Alargáronle la túnica y, no bien se la hubo puesto, desapareció,
convertido en una mosca. Recuperando su figura propia, dijo: - La
túnica está bien; venga ahora la espada. Pero los otros replicaron:
- ¡Ah, no! No te la damos. Sólo con que dijeses: «¡Todas las cabezas
al suelo, menos la mía!», quedaríamos decapitados, y sólo tú
quedarías con vida.

No obstante, al fin se avinieron a entregársela a condición de que
la probase en un árbol. Hízolo así, y la espada cortó el tronco a
cercén como si fuese una paja. Quiso entonces examinar las botas,
pero los gigantes se opusieron: - No, no te las damos. Si, cuando
las tengas puestas, te da por trasladarte a la cima de la montaña,
nosotros nos quedaríamos sin nada.

- No - les dijo -, no lo haré.

Y le dejaron las botas. Ya en posesión de las tres piezas, y no
pensando más que en su esposa y su hijo, díjose para sus adentros:
«¡Ah, si pudiese encontrarme en la montaña de oro!», e,
inmediatamente, desapareció de la vista de los tres gigantes, con lo
cual quedó resuelto el pleito del reparto de la herencia.

Al llegar el Rey al palacio notó que había en él gran alborozo;
sonaban violines y flautas, y la gente le dijo que la Reina se
disponía a celebrar su boda con un segundo marido. Encolerizado,
exclamó: - ¡Pérfida! ¡Me ha engañado; me abandonó mientras dormía!

Y poniéndose la túnica, penetró en el palacio sin ser visto de
nadie.
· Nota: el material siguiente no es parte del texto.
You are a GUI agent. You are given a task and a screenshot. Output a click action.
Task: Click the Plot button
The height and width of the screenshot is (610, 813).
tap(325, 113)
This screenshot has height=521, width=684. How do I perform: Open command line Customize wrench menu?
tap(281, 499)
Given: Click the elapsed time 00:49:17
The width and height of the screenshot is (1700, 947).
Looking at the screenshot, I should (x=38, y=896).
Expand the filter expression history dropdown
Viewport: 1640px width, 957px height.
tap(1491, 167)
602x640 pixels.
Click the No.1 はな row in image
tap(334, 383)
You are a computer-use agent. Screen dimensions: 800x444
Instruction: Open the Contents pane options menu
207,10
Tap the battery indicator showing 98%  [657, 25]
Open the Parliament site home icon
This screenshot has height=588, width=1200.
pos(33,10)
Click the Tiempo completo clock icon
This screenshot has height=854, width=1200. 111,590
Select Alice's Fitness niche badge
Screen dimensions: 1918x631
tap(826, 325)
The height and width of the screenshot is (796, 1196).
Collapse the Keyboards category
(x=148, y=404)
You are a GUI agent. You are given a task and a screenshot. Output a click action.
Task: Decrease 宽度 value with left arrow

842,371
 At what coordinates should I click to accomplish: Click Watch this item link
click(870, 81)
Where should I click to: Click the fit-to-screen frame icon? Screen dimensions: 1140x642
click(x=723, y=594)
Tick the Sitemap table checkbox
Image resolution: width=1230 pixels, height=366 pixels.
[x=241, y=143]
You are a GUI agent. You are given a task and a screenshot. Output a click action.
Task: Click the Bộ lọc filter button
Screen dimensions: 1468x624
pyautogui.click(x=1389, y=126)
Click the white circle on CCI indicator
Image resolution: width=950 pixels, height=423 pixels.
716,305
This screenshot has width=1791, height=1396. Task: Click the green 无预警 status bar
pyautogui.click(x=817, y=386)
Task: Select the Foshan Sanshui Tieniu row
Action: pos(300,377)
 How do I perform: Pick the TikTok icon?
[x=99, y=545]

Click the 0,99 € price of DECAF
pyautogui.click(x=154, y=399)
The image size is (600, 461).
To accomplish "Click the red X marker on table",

Al entrar en la gran sala vio una enorme mesa servida con
deliciosas viandas; los invitados comían y bebían entre risas y
bromas, mientras la Reina, sentada en el lugar de honor, en un trono
real, aparecía magníficamente ataviada, con la corona en la cabeza.
Él fue a colocarse detrás de su esposa sin que nadie lo viese, y,
cuando le pusieron en el plato un pedazo de carne, se lo quitó y se
lo comió, y cuando le llenaron la copa de vino, cogióla también y se
la bebió; y a pesar de que la servían una y otra vez, se quedaba
siempre sin nada, pues platos y copas desaparecían instantáneamente.
Apenada y avergonzada, levantóse y, retirándose a su aposento, se
echó a llorar, pero él la siguió. Dijo entonces la mujer: - ¿Es que
me domina el diablo, y jamás vendrá mi salvador?

Él, pegándole entonces en la cara, replicó: - ¿Acaso no vino tu
salvador? ¡Está aquí, mujer falaz! ¿Merecía yo este trato? Y,
haciéndose visible, entró en la sala gritando: - ¡No hay boda; el
rey legítimo ha regresado!

Los reyes, príncipes y consejeros allí reunidos empezaron a
escarnecerlo y burlarse de él; pero el muchacho, sin gastar muchas
palabras, gritó: -¿Queréis marchamos o no?

Y, viendo que se aprestaban a sujetarlo y acometerle, desenvainando
la espada, dijo: - ¡Todas las cabezas al suelo, menos la mía!
Y todas las cabezas rodaron por tierra, y entonces él, dueño de la
situación, volvió a ser el rey de la montaña de oro.